To do: Rewrite everything from the line containing "Click the crown" down to the line containing "Action: 30,747" as a Markdown table with the columns Row and Line. Number each line in Row and leave out blank lines.

Data for the task:
>> Start
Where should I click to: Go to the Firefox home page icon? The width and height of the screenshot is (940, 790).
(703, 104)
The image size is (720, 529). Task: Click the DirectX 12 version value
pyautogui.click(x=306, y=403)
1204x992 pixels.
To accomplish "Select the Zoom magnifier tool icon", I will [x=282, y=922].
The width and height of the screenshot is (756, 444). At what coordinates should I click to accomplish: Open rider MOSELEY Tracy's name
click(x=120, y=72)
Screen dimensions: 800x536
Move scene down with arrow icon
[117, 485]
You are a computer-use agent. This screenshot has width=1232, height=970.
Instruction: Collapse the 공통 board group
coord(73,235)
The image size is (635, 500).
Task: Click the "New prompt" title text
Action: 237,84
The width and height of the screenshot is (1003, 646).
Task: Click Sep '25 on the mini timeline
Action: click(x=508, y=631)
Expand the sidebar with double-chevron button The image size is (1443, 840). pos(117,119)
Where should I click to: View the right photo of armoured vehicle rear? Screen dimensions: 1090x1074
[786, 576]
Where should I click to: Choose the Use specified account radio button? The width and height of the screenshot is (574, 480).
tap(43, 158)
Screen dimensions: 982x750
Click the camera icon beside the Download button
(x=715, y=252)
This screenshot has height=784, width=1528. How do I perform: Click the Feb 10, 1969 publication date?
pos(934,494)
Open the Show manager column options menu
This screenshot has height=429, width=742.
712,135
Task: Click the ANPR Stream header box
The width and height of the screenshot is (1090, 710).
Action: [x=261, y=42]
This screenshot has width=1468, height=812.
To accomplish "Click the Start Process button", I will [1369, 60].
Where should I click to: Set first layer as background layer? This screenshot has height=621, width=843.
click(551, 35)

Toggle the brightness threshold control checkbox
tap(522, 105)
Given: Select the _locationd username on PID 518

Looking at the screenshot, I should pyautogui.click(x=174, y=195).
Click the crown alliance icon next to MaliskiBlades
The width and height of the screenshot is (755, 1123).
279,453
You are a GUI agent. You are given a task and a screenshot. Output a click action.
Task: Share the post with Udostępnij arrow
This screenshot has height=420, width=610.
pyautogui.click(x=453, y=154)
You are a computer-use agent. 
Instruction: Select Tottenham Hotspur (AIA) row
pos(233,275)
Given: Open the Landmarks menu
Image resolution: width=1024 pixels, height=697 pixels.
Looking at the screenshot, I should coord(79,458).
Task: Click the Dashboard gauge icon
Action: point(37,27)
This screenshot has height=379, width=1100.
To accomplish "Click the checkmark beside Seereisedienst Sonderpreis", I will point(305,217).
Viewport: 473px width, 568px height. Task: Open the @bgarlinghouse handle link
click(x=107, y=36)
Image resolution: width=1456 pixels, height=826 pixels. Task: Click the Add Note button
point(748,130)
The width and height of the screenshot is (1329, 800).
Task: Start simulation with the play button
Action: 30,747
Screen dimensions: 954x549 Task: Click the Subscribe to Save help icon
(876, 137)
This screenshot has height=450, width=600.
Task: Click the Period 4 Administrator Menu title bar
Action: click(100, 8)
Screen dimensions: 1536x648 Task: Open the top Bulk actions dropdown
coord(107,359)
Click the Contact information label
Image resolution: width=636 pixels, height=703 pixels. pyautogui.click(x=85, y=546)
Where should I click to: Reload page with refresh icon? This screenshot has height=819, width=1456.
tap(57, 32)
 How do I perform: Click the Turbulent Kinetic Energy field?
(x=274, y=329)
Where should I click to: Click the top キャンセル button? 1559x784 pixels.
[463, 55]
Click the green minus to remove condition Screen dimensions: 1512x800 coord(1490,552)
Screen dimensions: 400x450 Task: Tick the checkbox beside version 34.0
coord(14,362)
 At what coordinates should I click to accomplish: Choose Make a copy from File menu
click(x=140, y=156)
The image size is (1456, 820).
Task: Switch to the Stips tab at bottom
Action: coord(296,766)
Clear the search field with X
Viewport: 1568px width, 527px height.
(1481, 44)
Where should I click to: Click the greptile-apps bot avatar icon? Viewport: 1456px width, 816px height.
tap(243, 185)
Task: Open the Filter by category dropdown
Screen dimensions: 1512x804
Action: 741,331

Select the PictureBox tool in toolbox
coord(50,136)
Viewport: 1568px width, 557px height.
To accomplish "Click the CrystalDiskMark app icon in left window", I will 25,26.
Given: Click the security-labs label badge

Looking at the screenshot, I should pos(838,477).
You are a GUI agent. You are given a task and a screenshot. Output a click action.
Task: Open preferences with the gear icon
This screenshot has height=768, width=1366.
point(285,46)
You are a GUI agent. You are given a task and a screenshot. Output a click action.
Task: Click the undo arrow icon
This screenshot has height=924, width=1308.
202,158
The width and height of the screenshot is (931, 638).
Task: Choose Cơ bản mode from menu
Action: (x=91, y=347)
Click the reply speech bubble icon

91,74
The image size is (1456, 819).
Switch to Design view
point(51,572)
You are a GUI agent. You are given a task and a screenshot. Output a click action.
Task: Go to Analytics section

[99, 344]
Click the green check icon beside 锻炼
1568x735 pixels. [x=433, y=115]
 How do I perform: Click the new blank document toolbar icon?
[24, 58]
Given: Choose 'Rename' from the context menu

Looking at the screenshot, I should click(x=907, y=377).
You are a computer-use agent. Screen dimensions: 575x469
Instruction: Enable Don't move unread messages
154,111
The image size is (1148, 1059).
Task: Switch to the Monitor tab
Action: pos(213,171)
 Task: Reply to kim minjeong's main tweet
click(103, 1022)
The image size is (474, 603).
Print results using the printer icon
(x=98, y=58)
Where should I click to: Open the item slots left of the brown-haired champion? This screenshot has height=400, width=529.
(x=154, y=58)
>> End
Written response:
| Row | Line |
|---|---|
| 1 | Click the crown alliance icon next to MaliskiBlades |
| 2 | The width and height of the screenshot is (755, 1123). |
| 3 | 279,453 |
| 4 | You are a GUI agent. You are given a task and a screenshot. Output a click action. |
| 5 | Task: Share the post with Udostępnij arrow |
| 6 | This screenshot has height=420, width=610. |
| 7 | pyautogui.click(x=453, y=154) |
| 8 | You are a computer-use agent.  |
| 9 | Instruction: Select Tottenham Hotspur (AIA) row |
| 10 | pos(233,275) |
| 11 | Given: Open the Landmarks menu |
| 12 | Image resolution: width=1024 pixels, height=697 pixels. |
| 13 | Looking at the screenshot, I should coord(79,458). |
| 14 | Task: Click the Dashboard gauge icon |
| 15 | Action: point(37,27) |
| 16 | This screenshot has height=379, width=1100. |
| 17 | To accomplish "Click the checkmark beside Seereisedienst Sonderpreis", I will point(305,217). |
| 18 | Viewport: 473px width, 568px height. Task: Open the @bgarlinghouse handle link |
| 19 | click(x=107, y=36) |
| 20 | Image resolution: width=1456 pixels, height=826 pixels. Task: Click the Add Note button |
| 21 | point(748,130) |
| 22 | The width and height of the screenshot is (1329, 800). |
| 23 | Task: Start simulation with the play button |
| 24 | Action: 30,747 |